▶ [INPUT FOR THIS TASK]:
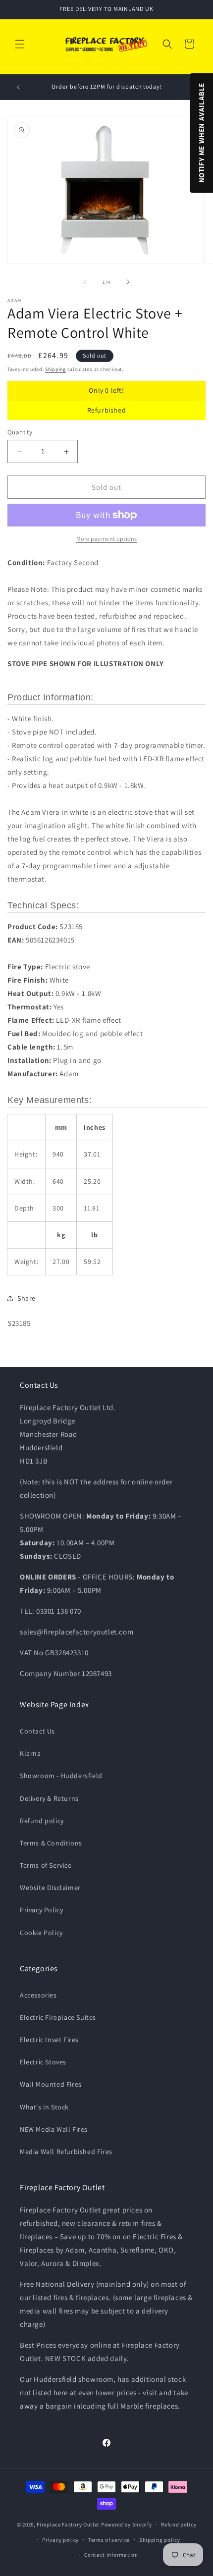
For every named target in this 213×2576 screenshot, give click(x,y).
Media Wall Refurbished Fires (66, 2151)
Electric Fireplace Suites (58, 2017)
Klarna (30, 1753)
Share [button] (26, 1298)
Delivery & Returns (49, 1798)
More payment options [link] (106, 538)
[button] (20, 44)
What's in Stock (44, 2107)
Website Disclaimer (50, 1887)
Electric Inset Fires (49, 2039)
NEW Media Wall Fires (54, 2129)
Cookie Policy (41, 1932)
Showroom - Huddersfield (61, 1775)
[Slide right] (128, 282)
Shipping (55, 369)
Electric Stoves (43, 2061)
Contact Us (37, 1731)
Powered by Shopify (126, 2524)
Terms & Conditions (51, 1843)
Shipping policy (159, 2539)
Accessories (38, 1995)
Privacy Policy (41, 1909)
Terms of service (109, 2539)
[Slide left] (85, 282)
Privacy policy (60, 2539)
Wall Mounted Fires (51, 2084)
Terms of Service (46, 1865)
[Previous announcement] (18, 87)
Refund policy (42, 1820)
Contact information (111, 2554)
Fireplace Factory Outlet (68, 2524)
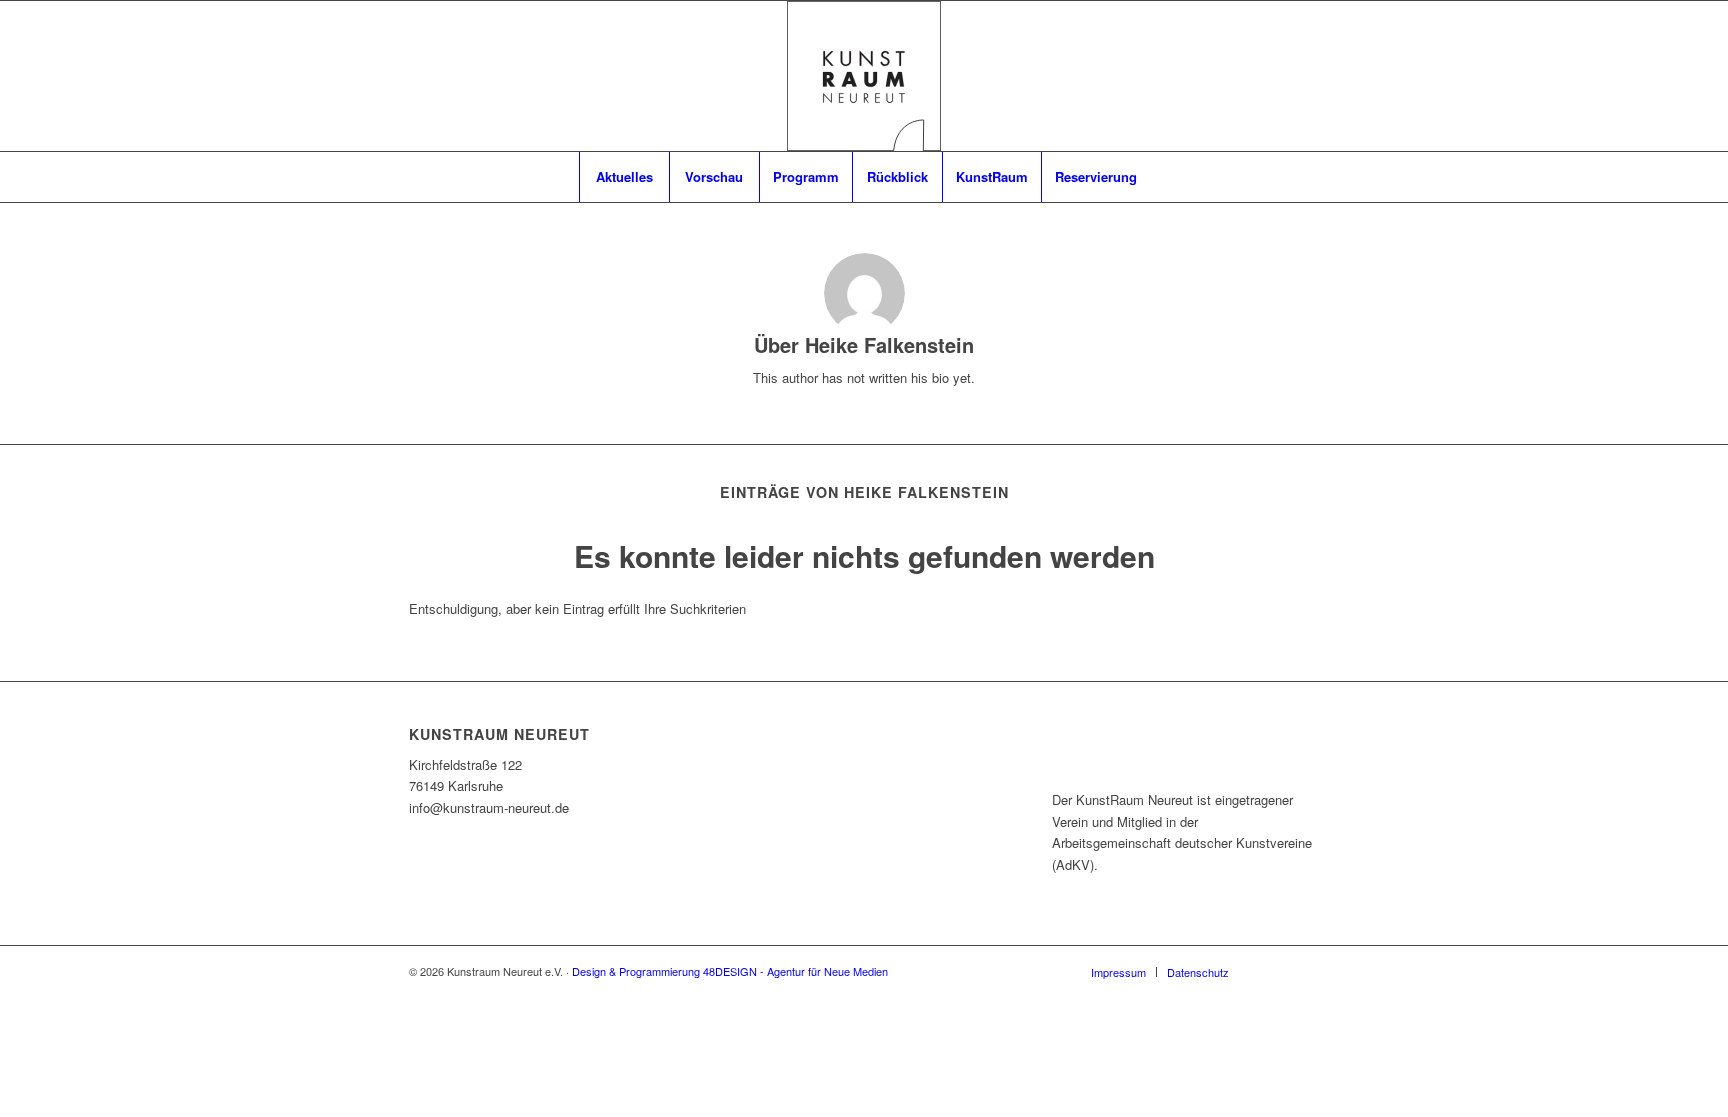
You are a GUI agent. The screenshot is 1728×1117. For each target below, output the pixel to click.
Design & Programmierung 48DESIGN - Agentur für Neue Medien (730, 971)
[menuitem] (624, 177)
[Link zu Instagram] (1304, 971)
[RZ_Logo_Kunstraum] (864, 76)
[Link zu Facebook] (1274, 971)
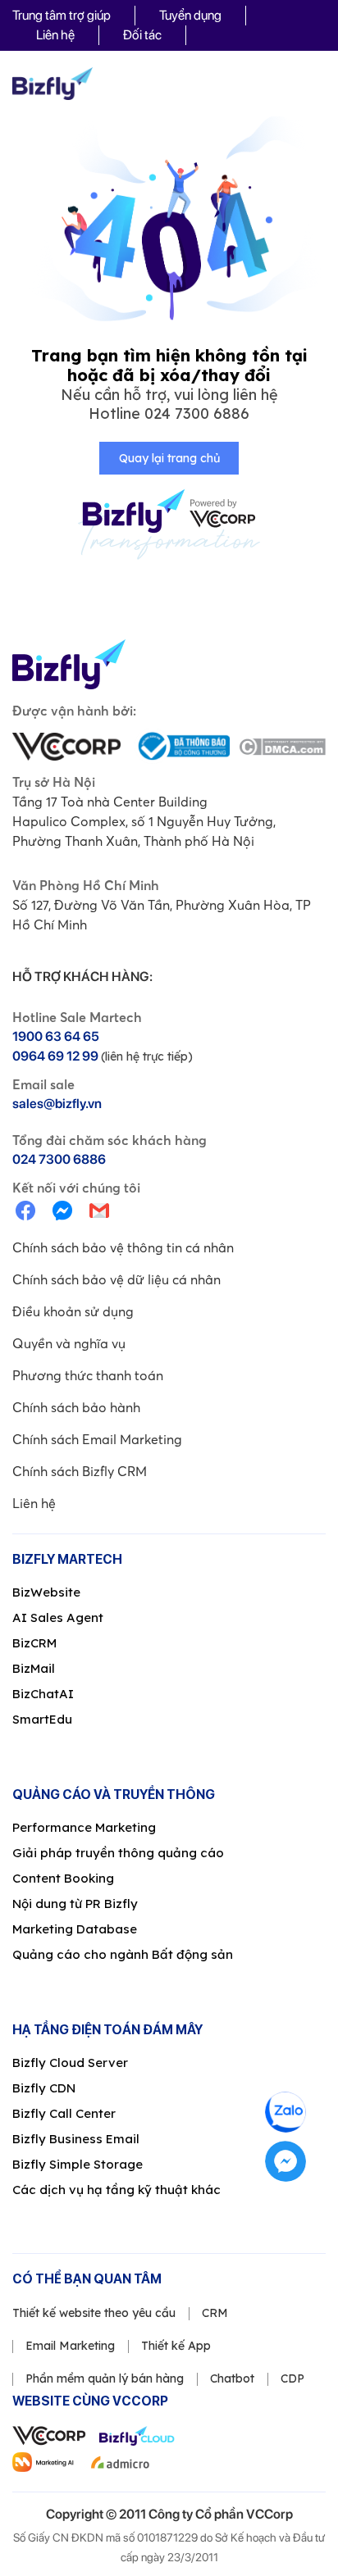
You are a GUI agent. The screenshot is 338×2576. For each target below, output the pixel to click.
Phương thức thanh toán (87, 1375)
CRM (215, 2313)
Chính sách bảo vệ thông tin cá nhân (123, 1247)
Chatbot (232, 2378)
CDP (292, 2378)
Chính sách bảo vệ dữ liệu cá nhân (116, 1279)
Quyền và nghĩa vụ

▶ [YOUR OBJECTIVE]:
Your answer should be the lines from the line containing "Terms of service (109, 2539)" through the end of the listing above, output exactly and alone, without the pictures.

▶ [ANSWER FOR THE TASK]:
Terms of service (109, 2539)
[Slide left] (85, 282)
Privacy policy (60, 2539)
Wall Mounted Fires (51, 2084)
Terms of Service (46, 1865)
[Previous announcement] (18, 87)
Refund policy (42, 1820)
Contact information (111, 2554)
Fireplace Factory Outlet (68, 2524)
You are a GUI agent. The screenshot is 1728×1117. For each target below, output the pixel to click.
Design & Programmierung 48DESIGN - Agentur für Neue Medien (730, 971)
[menuitem] (624, 177)
[Link zu Instagram] (1304, 971)
[RZ_Logo_Kunstraum] (864, 76)
[Link zu Facebook] (1274, 971)
You are a GUI agent. The screenshot is 338×2576. For each target below, output the pixel to click.
Phương thức thanh toán (87, 1375)
CRM (215, 2313)
Chính sách bảo vệ thông tin cá nhân (123, 1247)
Chatbot (232, 2378)
CDP (292, 2378)
Chính sách bảo vệ dữ liệu cá nhân (116, 1279)
Quyền và nghĩa vụ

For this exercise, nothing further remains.